Fig. 2.

Transient co-expression of LIP and c-Jun synergize to induce expression from the PR promoter-reporter. Transient co-transfection of C/EBPβ and c-Jun expression vectors were carried out in duplicate and repeated at least three times in murine mammary tumor cell lines of epithelial origin with the −2494/+769 PR promoter-reporter. (A, B, C, D) MC7-L1 cells. The varied ng quantities of the expression vector per 5×10⁴ cells are indicated below the x-axis. For panels A, B, and C, C/EBPβ expression vectors were co-transfected with 100 ng of c-Jun expression vector in some transfections. Luminometer values were normalized for expression from a co-transfected SV40 early enhancer/promoter-Renilla luciferase reporter. These values were then normalized to a relative value of 1.0 for cells receiving only “empty” pcDNA3.1 and neither C/EBPβ nor c-Jun expression vector.
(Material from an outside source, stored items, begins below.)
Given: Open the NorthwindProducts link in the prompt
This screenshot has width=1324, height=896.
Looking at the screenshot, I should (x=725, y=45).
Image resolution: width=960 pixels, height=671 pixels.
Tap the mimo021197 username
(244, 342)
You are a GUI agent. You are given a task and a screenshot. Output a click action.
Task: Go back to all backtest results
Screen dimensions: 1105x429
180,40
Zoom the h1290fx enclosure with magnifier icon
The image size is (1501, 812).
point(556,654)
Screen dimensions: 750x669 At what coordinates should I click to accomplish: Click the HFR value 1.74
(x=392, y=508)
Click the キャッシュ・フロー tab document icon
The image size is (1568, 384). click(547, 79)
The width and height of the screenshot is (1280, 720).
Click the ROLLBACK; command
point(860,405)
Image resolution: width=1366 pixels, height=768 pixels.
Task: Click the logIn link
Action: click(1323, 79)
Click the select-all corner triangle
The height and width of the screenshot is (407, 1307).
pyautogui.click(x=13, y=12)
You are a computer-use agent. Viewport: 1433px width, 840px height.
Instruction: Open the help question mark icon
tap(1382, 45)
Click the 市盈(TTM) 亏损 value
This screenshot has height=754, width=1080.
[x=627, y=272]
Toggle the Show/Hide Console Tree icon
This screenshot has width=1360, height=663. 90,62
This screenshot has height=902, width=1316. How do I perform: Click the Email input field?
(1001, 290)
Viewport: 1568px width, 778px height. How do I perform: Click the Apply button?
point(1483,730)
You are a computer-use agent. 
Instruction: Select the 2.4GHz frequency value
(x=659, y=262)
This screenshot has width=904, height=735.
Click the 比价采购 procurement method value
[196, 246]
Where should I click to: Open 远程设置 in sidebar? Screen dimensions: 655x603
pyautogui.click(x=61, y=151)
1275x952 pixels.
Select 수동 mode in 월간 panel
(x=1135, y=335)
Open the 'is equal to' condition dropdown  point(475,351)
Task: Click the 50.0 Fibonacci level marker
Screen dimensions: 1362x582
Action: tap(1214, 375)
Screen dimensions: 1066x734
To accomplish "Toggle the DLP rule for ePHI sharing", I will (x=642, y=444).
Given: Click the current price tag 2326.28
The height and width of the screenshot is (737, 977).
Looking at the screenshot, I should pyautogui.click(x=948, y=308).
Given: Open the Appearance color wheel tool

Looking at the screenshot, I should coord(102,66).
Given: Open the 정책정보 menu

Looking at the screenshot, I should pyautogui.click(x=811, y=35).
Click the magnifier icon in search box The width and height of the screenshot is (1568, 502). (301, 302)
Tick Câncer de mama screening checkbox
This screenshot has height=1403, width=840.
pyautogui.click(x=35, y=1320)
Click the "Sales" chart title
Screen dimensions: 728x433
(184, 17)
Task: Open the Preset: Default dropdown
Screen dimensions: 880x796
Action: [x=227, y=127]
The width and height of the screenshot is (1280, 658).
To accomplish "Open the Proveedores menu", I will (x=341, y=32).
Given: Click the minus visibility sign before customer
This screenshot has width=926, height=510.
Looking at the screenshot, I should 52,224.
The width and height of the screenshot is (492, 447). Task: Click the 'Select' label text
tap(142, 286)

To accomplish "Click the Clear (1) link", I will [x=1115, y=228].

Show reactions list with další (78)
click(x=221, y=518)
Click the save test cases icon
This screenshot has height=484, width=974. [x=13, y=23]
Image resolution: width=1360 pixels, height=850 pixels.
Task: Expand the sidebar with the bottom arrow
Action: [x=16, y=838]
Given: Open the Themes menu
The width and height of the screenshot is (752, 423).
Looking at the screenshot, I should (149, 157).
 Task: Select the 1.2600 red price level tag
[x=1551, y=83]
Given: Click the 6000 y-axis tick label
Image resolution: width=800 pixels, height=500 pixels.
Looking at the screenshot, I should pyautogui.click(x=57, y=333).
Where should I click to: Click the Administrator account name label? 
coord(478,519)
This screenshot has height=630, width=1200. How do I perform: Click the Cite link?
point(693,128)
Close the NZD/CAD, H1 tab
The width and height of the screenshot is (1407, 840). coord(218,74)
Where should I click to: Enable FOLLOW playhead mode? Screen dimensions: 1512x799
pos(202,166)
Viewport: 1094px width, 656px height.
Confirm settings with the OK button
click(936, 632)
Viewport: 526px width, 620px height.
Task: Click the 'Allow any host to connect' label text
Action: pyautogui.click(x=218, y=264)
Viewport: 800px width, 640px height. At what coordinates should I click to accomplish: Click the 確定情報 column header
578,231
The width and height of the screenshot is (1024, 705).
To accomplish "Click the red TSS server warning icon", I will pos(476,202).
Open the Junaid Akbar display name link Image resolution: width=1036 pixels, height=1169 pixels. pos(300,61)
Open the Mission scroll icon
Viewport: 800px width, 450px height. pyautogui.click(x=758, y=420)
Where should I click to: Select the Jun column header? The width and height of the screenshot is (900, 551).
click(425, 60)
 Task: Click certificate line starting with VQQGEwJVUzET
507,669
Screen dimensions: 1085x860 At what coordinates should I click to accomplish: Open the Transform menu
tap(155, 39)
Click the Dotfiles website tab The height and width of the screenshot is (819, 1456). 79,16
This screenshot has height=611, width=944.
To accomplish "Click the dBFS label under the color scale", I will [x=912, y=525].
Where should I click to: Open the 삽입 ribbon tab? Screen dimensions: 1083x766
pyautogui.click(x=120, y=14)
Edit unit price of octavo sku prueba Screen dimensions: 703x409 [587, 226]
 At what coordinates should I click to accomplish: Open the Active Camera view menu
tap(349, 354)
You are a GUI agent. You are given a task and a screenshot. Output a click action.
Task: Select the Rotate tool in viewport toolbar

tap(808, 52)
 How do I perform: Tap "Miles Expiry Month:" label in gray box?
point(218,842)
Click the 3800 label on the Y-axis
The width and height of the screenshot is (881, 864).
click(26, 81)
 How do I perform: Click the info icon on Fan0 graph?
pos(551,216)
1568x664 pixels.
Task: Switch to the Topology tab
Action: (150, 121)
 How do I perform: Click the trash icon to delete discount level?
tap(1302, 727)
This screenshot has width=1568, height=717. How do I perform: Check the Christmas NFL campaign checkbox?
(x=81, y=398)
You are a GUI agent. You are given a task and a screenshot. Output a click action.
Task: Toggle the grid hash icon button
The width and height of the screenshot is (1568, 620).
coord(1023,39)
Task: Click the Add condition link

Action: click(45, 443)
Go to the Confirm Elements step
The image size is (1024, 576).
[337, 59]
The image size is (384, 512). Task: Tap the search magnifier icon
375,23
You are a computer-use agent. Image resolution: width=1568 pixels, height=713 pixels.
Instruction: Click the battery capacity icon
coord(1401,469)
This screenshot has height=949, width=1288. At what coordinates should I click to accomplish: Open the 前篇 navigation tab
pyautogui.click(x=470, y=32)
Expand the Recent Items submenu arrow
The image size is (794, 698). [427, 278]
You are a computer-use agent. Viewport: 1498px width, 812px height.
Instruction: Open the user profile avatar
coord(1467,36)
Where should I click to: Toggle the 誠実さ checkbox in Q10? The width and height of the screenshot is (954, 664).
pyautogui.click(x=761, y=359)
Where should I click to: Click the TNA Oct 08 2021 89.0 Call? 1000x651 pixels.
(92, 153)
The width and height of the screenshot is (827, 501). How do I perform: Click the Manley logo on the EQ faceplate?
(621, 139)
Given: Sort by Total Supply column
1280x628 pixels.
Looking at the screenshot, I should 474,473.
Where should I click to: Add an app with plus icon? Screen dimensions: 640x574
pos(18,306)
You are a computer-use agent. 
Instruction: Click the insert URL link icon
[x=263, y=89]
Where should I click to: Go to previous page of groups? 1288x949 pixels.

The data presented are the means of at least three experiments with SEM. p was calculated by Student’s t-Test in comparison to the control transfection for transfections involving a single transfected expression vector, and in comparison to transfections involving a C/EBPβ vector alone for co-transfections involving both C/EBPβ and c-Jun expression vectors. *, p < 0.1; **, p < 0.05; ***, p < 0.01. (E) MC4-L2 cells. 100 ng LIP and 100 ng c-Jun expression vectors per 5×10⁴ cells. Values were normalized and statistics performed as described above. (F) MC4-L3 cells. 50 ng LIP and 50 ng c-Jun expression vectors per 5×10⁴ cells. Values were normalized and statistics performed as described above. (G) A western blot confirms similar levels of C/EBPβ expression among the various isoforms in transfection of MC7-L1 cells. c-Jun is overexpressed in cells transfected for c-Jun expression. β-tubulin was detected as a loading control.